***** Source data *****

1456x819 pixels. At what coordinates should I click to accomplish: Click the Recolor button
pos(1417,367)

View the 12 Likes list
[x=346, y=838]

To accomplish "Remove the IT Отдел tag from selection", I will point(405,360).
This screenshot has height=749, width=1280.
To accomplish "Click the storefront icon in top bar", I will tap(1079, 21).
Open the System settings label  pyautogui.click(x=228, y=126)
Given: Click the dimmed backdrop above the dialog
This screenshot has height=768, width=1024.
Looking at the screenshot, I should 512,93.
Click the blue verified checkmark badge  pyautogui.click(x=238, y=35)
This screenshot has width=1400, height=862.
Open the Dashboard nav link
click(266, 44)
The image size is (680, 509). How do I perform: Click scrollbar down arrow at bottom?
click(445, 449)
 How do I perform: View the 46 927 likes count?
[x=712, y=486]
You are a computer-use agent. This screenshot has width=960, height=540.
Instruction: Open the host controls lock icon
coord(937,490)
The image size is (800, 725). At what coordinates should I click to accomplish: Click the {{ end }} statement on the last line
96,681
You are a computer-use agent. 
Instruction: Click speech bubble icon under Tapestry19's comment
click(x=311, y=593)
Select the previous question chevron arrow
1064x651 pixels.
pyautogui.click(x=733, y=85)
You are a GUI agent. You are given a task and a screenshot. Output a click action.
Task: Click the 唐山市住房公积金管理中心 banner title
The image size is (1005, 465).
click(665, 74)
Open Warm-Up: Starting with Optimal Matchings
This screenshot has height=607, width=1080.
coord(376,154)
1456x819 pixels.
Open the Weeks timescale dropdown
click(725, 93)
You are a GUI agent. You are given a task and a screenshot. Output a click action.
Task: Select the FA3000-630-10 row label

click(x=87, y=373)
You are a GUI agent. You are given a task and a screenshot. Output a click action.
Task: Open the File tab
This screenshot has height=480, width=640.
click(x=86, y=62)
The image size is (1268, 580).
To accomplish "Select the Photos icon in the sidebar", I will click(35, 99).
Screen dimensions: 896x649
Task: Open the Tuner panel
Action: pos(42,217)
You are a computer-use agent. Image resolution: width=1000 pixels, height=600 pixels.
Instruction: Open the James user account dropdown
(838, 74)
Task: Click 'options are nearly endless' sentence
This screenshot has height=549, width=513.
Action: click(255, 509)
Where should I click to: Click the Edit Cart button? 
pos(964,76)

*****

Requirement: Exactly as shown above, return all of the entries.

Output:
1456x819 pixels. At what coordinates should I click to accomplish: Click the Recolor button
pos(1417,367)

View the 12 Likes list
[x=346, y=838]

To accomplish "Remove the IT Отдел tag from selection", I will point(405,360).
This screenshot has height=749, width=1280.
To accomplish "Click the storefront icon in top bar", I will tap(1079, 21).
Open the System settings label  pyautogui.click(x=228, y=126)
Given: Click the dimmed backdrop above the dialog
This screenshot has height=768, width=1024.
Looking at the screenshot, I should 512,93.
Click the blue verified checkmark badge  pyautogui.click(x=238, y=35)
This screenshot has width=1400, height=862.
Open the Dashboard nav link
click(266, 44)
The image size is (680, 509). How do I perform: Click scrollbar down arrow at bottom?
click(445, 449)
 How do I perform: View the 46 927 likes count?
[x=712, y=486]
You are a computer-use agent. This screenshot has width=960, height=540.
Instruction: Open the host controls lock icon
coord(937,490)
The image size is (800, 725). At what coordinates should I click to accomplish: Click the {{ end }} statement on the last line
96,681
You are a computer-use agent. 
Instruction: Click speech bubble icon under Tapestry19's comment
click(x=311, y=593)
Select the previous question chevron arrow
1064x651 pixels.
pyautogui.click(x=733, y=85)
You are a GUI agent. You are given a task and a screenshot. Output a click action.
Task: Click the 唐山市住房公积金管理中心 banner title
The image size is (1005, 465).
click(665, 74)
Open Warm-Up: Starting with Optimal Matchings
This screenshot has height=607, width=1080.
coord(376,154)
1456x819 pixels.
Open the Weeks timescale dropdown
click(725, 93)
You are a GUI agent. You are given a task and a screenshot. Output a click action.
Task: Select the FA3000-630-10 row label

click(x=87, y=373)
You are a GUI agent. You are given a task and a screenshot. Output a click action.
Task: Open the File tab
This screenshot has height=480, width=640.
click(x=86, y=62)
The image size is (1268, 580).
To accomplish "Select the Photos icon in the sidebar", I will click(35, 99).
Screen dimensions: 896x649
Task: Open the Tuner panel
Action: pos(42,217)
You are a computer-use agent. Image resolution: width=1000 pixels, height=600 pixels.
Instruction: Open the James user account dropdown
(838, 74)
Task: Click 'options are nearly endless' sentence
This screenshot has height=549, width=513.
Action: click(255, 509)
Where should I click to: Click the Edit Cart button? 
pos(964,76)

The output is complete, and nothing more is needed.